My good friend Barbara Darrow of GigaOm just posted an awesome rant about Gmail and other Google apps. (“Hey, new-and-improved Google, please fix your apps.”) This was prompted by a Marissa Mayer appearance where she said Larry Page is really focused on products and users, and really wants to streamline everything at Google. (Have you noticed lately, with Page’s one-year anniversary as CEO approaching, the way the people around him are out beating the drums about what a great CEO he’s been, and all the big changes he’s making, and how it feels like a brand new place, and everyone is so excited, etc.? I’m waiting to see which publication gets the big Larry interview for the anniversary. I know it’s not us. We tried, but Larry’s PR person wouldn’t even meet me for coffee. Oh well.)

Anyway, here is Barb’s money quote:

So what explains the nightmare that is GMail? And, to put it gently, Microsoft Word doesn’t have that much to fear from Google Docs. (This is coming from someone who is not enamored of Office’s bloated feature set.)

I don’t hate Gmail as much as Barb does, but I can tell you this. A few weeks of using Hotmail has been a really good experience. It feels cleaner and less cluttered and just all around like a nicer experience. And, no creepy ads that somehow know what’s in your email and start trying to match it. Want to have fun? Start exchanging email with a friend and talk about hemorrhoids, or sex toys, or the new Patagonia Primo jacket, and then see what happens.

Yes, I realize it’s just a computer that’s “reading” my email. It still feels creepy. The problem is that even if it’s just a computer doing it, it makes you aware that your email isn’t really private, and that no doubt if some human inside Google wanted to read my email, they could. And yes, I know that this is always the case, with every mail system. And so, in a twisted way, maybe Google is doing us a favor by constantly reminding us that nothing we send over email is truly private. I think somehow I’d rather live with the illusion that the only people reading my email messages are the people to whom I’m sending them.

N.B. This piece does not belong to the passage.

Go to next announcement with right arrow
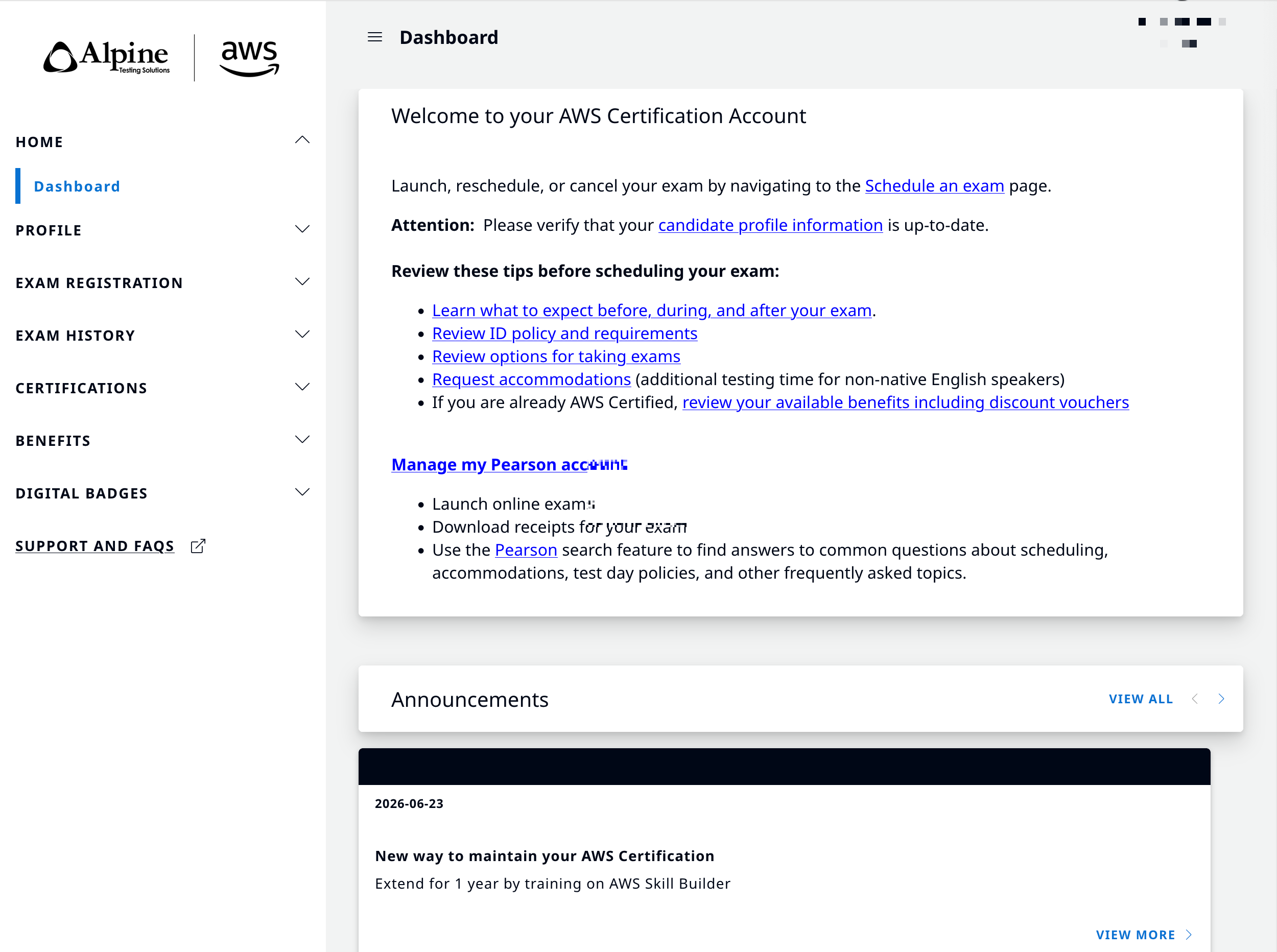 pos(1221,699)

And frankly it kind of bugs me that someone is trying to “monetize” my email. And, it’s pointless, because whatever I’m writing about in an email, I’m never writing that email hoping that somehow a computer will spot something in my message and deliver me an ad. I’m not writing email as part of a shopping expedition.

That said, the one problem with using a or address is the stigma of having a or email address. It marks you as a dork. All the cool kids are on Gmail. It’s not as bad as having an AOL address, but almost.

The other problem is that since Hotmail and have been around so long, all the good names are taken. So, for example, I was unable to get danlyons, dlyons, dan.lyons or dan_lyons and instead had to create a name with a number at the end.

Here’s an idea: Someone (like Microsoft) could create a brand new email system where we could all start fresh and choose good names. And make it cool, somehow.

And Google could keep talking about focus and streamlining and user experience, and they can keep saying that they’re going to fix Gmail and fix their apps and make their products nicer looking and easier to use. But I don’t think they’ll ever get there. It’s not in their DNA. It’s just not.

And for all the talk about less clutter, a lot of what they’ve done recently (Search Plus Your World, smearing Google+ across everything) has made things more clusterfucky, not less. And what genius at Google came up with a product name that reduces to an acronym (SPYW) with the word “spy” in it?

The fact is, Google is starting to become Microsoft: the gang that couldn’t shoot straight, and always seems to be acting to its own advantage rather than to the advantage of its customers.

Which means Microsoft has the opportunity to go be someone else. I hope they take it.